I enjoyed my Masters so much that I enrolled into a PhD once completing. I found the research process to be really addictive, particularly because I was able to research a topic I was really passionate about. As a research student, I also enjoy the independent responsibility of getting the research done and meeting deadlines.
Q: What’s the most valuable/rewarding aspect of your program?
I think the most valuable aspect of the program was learning how to cast a critical lens over everyday occurrences, structures and events. Learning to be critical and applying the appropriate theory gave me the words and explanations I needed to describe what I have always felt about education in Australia. I feel like the education afforded to me at MGSE has empowered me to disrupt curriculum that has worked to silence Indigenous knowledges.
Q: Are you involved in any extra-curricular activities?
I play local footy in Essendon. This has been a good outlet during study and work commitments. I also occupied the position as co-chair of the Indigenous Graduate Student Association which helps coordinate academic and social events for our cohort.
Q: How do you hope your course will help your career progression?
I think having a PhD will allow me to pursue an academic path or be in a position to influence education policy.

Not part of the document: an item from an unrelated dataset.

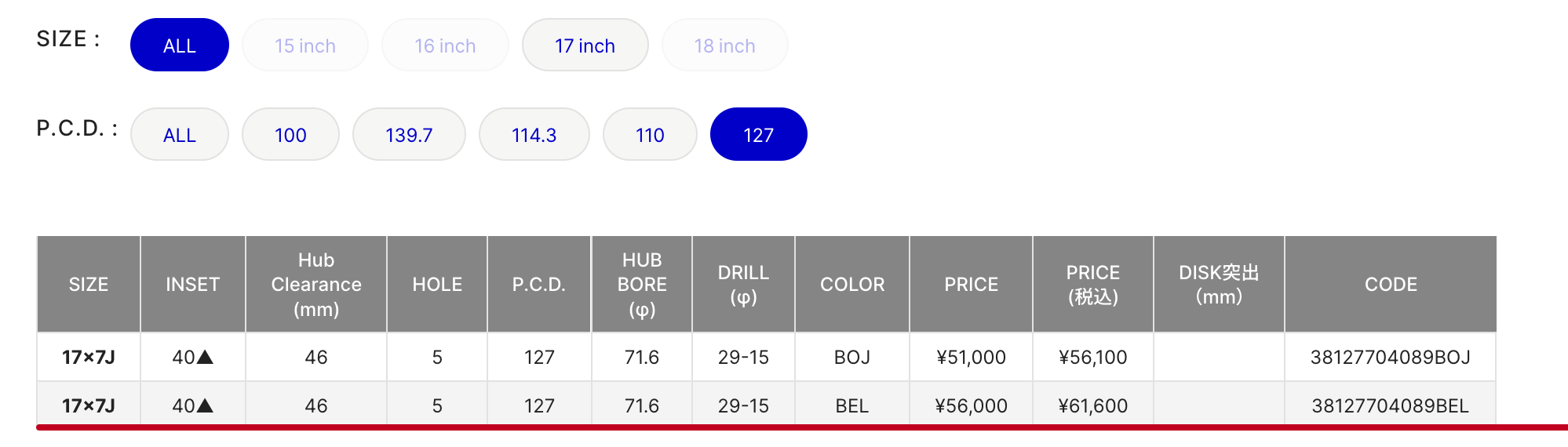This screenshot has width=1568, height=447.
Task: Select product code 38127704089BOJ
Action: [x=1391, y=358]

A PhD will also compliment the professional skills I have which will allow me the flexibility to work in diverse environments.
Q: What do you hope is the next step in your life/career?
I hope to complete my PhD in a timely manner and fill a position that helps to improve the educational outcomes of Indigenous students.
Q: What advice would you give to someone thinking about starting your course?
Be prepared to read and commit 100 percent. There is much more freedom and independence in research so make sure you select a topic that you’re passionate about and will drive you for the duration of your course.